Тогда они крепко подвздорили, и Кузя угрозами, лестью, апелляциями к сознательности товарища и попутчика добилась от Нафани, чтоб та обязательно завтракала перед утренним перегоном, и Нафаня всё это время честно держалась, и каждое утро честно пила сладкий кофе, честно, хоть и через силу, грызла какую-нибудь выпечку, честно заныкивала яблочко или бананчик на перекус в дороге.
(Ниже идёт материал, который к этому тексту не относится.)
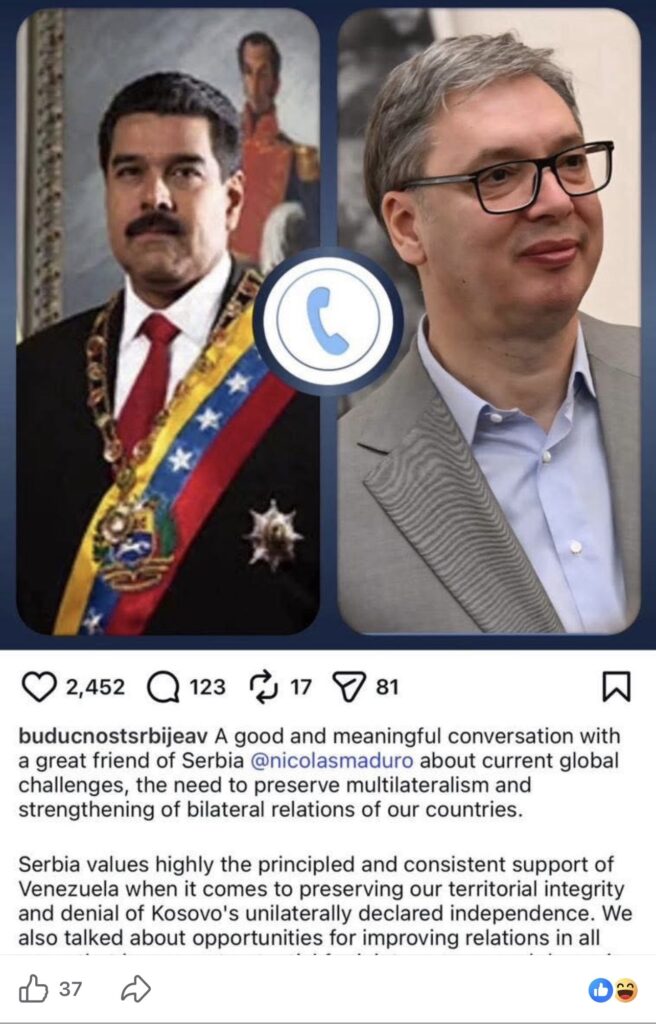
Task: Tap the caption text about Serbia values
Action: pos(325,901)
Сегодняшнее её дезертирство аккурат перед обещавшим быть утомительным - по такой-то жаре! - визитом в Дельфы, и, серьёзнее, перед возвращением в Афины, перед ожидавшимися на въезде в мегаполис пробками, ещё сильнее натягивало и без того вздёрнутые нервы Кузи. "Нет, ты у меня всё-таки поешь!" - железно отчеканила Кузя вслух, заставив вздрогнуть прибиравшуюся на террасе официантку и, опомнившись, перехватив испуганный взгляд, спросила : "Можно я отнесу чашку кофе и вот, не знаю, булочку эту - подружке? Она проспала!" Официантка, довольная, что её работу сделают за неё, с улыбкой протянула Кузе поднос.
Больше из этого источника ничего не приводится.